In 2010, there were an estimated 45.9 million adults (age 18 or older) in the US with a mental illness.
Mental illnesses are more common than cancer, diabetes, or heart disease.
More than two-thirds of Americans who have a mental illness live in the community and lead productive lives.
Mental illnesses can affect people of any age, race, religion, or income. It is a medical condition that disrupts a person’s thinking, feeling, mood, and ability to relate to others and daily functioning.
31.3 million adults (13.7 percent of the population) received mental health services during the past 12 months.
Mental illness and intellectual disability are not the same. Mental illness affects a person’s thinking, mood, and behavior, whereas those with an intellectual disability experience limitations in intellectual function and difficulties with certain daily living skills.

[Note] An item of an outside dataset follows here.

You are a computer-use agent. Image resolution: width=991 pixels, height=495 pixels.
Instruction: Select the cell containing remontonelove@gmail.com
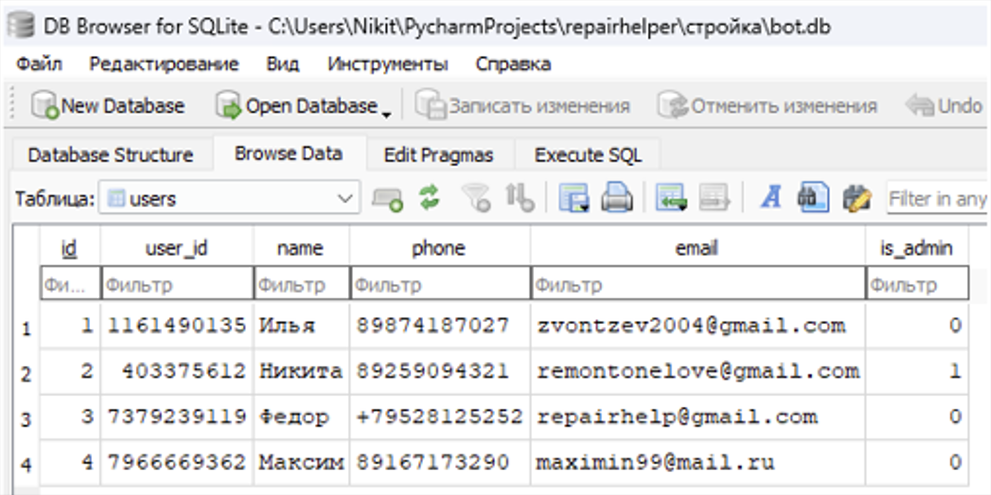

4 of the 10 leading causes of disability in the US and other developed countries are: mental disorders, which include bipolar disorder, schizophrenia, major depression, and obsessive-compulsive disorder.
Between 70 and 90 percent of people with mental illnesses experience a significant reduction of symptoms and an improved quality of life, with proper care and treatment.
Every year, as many as 8 million Americans who have serious mental illnesses don’t receive adequate treatment.
Mental health conditions are the second most reason employees miss work. And by 2020, major depressive illness will be the leading cause of disability in the world for women and children.